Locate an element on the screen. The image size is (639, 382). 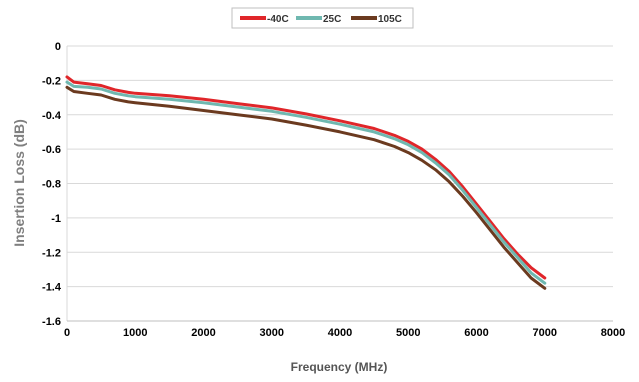
x-tick-label: 5000 is located at coordinates (408, 333).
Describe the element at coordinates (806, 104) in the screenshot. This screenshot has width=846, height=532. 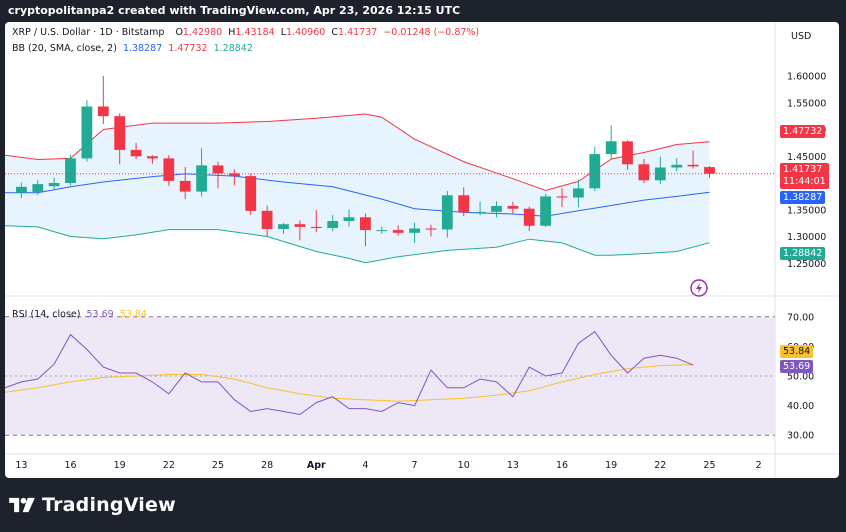
I see `price-tick-label: 1.55000` at that location.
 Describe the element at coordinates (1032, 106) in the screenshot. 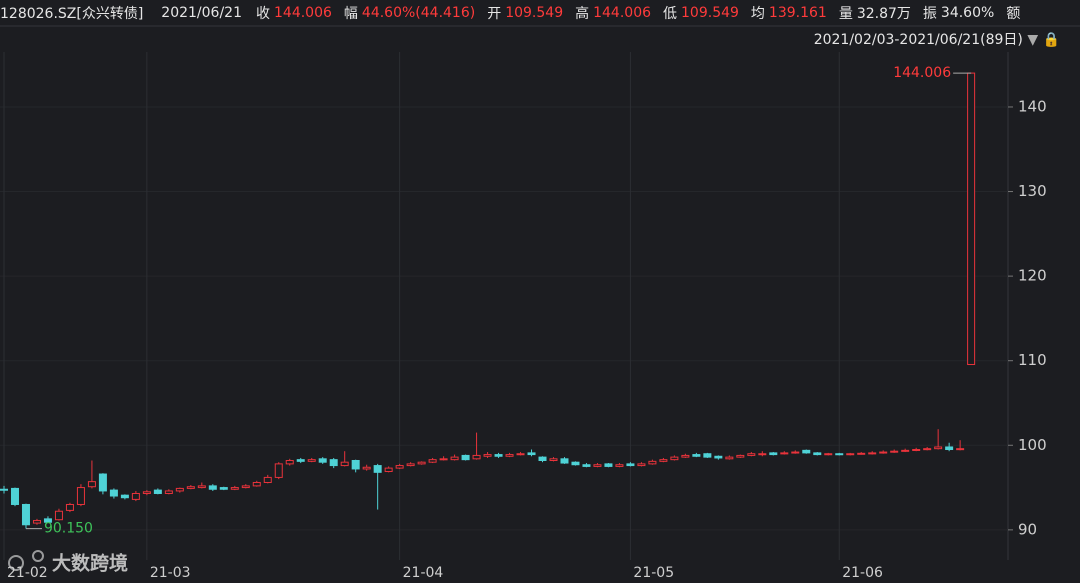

→ **Required action**
Lay out every line of the records above as a JSON list of strings, one string per line, leaving out blank lines and the pictures.

→ **Exercise response**
[
  "Locate an element on the screen. The image size is (639, 382). ",
  "x-tick-label: 5000 is located at coordinates (408, 333).",
  "Describe the element at coordinates (806, 104) in the screenshot. This screenshot has width=846, height=532. ",
  "I see `price-tick-label: 1.55000` at that location.",
  " Describe the element at coordinates (1032, 106) in the screenshot. "
]